With regard to the individual members, by the fall of the Nazi regime in May 1945, five members of the Reich Cabinet had committed suicide (Hitler, Bormann, Himmler, Goebbels and Rust). Six others had already died (von Eltz-Rübenach, von Fritsch, Gürtner, Kerrl, Röhm and Todt). However, 15 surviving members of the Cabinet were individually indicted and tried for war crimes by the IMT along with Martin Bormann, who was tried in absentia as he was thought to be still alive. Eight were sentenced to death (Bormann, Hans Frank, Frick, Göring, Keitel, von Ribbentrop, Rosenberg and Seyss-Inquart); six were imprisoned (Dönitz, Funk, Hess, von Neurath, Raeder and Speer) and two (Schacht and von Papen) were acquitted.
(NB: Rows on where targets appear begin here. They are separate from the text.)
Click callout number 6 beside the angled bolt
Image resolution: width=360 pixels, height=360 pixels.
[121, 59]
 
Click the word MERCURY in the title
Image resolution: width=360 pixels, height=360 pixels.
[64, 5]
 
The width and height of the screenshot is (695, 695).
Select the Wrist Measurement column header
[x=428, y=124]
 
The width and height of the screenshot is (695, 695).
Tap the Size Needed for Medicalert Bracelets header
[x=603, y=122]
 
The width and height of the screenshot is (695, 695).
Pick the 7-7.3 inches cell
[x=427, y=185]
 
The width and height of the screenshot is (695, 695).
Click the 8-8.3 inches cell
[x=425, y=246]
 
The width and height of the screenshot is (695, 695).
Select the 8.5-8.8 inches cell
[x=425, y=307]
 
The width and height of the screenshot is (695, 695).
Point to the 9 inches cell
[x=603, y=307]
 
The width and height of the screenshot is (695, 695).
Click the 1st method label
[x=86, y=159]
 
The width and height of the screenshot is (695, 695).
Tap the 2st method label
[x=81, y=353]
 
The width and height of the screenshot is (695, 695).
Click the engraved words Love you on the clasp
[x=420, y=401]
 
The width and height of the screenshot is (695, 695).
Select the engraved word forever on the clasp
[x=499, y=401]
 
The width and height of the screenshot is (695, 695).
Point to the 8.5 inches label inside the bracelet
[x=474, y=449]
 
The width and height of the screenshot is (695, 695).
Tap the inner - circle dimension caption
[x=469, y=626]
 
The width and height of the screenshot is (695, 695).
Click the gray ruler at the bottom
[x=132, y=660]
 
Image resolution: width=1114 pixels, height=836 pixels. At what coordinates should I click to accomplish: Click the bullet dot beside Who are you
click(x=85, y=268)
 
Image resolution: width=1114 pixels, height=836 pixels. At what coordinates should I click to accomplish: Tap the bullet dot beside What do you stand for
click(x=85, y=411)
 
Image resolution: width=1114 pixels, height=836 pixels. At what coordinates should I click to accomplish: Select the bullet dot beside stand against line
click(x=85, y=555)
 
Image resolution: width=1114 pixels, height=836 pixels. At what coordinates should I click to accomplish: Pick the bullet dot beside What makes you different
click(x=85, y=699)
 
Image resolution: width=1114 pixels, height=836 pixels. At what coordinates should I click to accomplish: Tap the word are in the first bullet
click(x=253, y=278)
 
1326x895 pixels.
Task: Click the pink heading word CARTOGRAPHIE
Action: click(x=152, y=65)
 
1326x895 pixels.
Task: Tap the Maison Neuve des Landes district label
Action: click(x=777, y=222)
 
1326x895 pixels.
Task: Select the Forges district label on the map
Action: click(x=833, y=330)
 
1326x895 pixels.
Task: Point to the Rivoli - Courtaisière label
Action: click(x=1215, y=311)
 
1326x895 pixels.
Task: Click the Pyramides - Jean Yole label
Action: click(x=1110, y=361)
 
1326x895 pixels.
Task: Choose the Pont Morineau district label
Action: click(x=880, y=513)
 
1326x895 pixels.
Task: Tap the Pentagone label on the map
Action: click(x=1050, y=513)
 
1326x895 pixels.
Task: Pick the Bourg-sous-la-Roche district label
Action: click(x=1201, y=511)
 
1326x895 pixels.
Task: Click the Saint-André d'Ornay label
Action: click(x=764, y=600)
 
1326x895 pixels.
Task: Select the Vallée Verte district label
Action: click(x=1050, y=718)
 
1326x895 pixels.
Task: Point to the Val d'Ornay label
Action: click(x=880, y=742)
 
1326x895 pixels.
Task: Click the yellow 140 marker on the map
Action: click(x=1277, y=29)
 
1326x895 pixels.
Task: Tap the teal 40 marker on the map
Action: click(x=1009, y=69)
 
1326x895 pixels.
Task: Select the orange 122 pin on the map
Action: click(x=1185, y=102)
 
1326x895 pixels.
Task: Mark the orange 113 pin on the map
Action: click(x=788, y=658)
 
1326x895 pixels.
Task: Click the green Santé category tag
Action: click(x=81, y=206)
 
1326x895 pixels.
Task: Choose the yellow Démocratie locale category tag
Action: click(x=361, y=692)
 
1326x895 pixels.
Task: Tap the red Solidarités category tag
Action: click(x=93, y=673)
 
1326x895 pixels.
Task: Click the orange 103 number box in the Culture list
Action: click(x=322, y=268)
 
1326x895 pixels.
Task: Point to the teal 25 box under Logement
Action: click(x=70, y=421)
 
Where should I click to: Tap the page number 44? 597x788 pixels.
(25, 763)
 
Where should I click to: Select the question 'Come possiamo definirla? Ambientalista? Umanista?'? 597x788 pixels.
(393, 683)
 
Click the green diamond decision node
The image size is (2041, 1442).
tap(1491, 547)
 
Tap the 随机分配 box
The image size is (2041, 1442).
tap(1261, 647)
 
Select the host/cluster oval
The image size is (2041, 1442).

An additional four Cabinet members (Darré, Lammers, Meissner and Schwerin von Krosigk) were tried by a US military court in the subsequent Ministries Trial; all but Meissner were convicted and imprisoned. One (Schlegelberger) was tried in the Judges' Trial and imprisoned. One (Karl Hermann Frank) was tried by a Czech court and sentenced to death. Another five (Backe, von Blomberg, von Brauchitsch, Seldte and Thierack) died in Allied custody before being brought to trial. Finally, the remaining cabinet members, including some of those acquitted in the Allied trials, were brought before special German denazification courts, which categorised their level of guilt and determined whether punishment was warranted. Among those convicted under this process were Hierl, von Papen and Schacht.